→ **Problem statement**:
Write out the data below exactly, from its first line to the line containing "The height and", that line included.

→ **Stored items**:
____

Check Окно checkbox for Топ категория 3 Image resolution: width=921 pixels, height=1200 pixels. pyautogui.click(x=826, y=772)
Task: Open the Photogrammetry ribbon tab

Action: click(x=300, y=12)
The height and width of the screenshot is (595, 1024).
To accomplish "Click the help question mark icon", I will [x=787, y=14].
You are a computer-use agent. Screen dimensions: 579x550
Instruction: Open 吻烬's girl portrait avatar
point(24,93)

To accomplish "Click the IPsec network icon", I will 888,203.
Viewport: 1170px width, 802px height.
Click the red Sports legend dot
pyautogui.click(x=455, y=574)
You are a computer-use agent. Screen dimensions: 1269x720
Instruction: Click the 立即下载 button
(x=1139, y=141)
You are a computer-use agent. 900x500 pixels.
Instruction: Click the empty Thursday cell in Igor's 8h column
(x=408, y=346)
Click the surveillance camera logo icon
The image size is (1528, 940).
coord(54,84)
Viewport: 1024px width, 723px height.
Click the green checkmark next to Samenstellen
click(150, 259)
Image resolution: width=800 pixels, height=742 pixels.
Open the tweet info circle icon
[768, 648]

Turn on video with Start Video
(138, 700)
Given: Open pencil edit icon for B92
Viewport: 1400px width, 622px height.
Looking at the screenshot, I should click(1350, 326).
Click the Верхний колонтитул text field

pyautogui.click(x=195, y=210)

____

→ **Response area**:
Check Окно checkbox for Топ категория 3 Image resolution: width=921 pixels, height=1200 pixels. pyautogui.click(x=826, y=772)
Task: Open the Photogrammetry ribbon tab

Action: click(x=300, y=12)
The height and width of the screenshot is (595, 1024).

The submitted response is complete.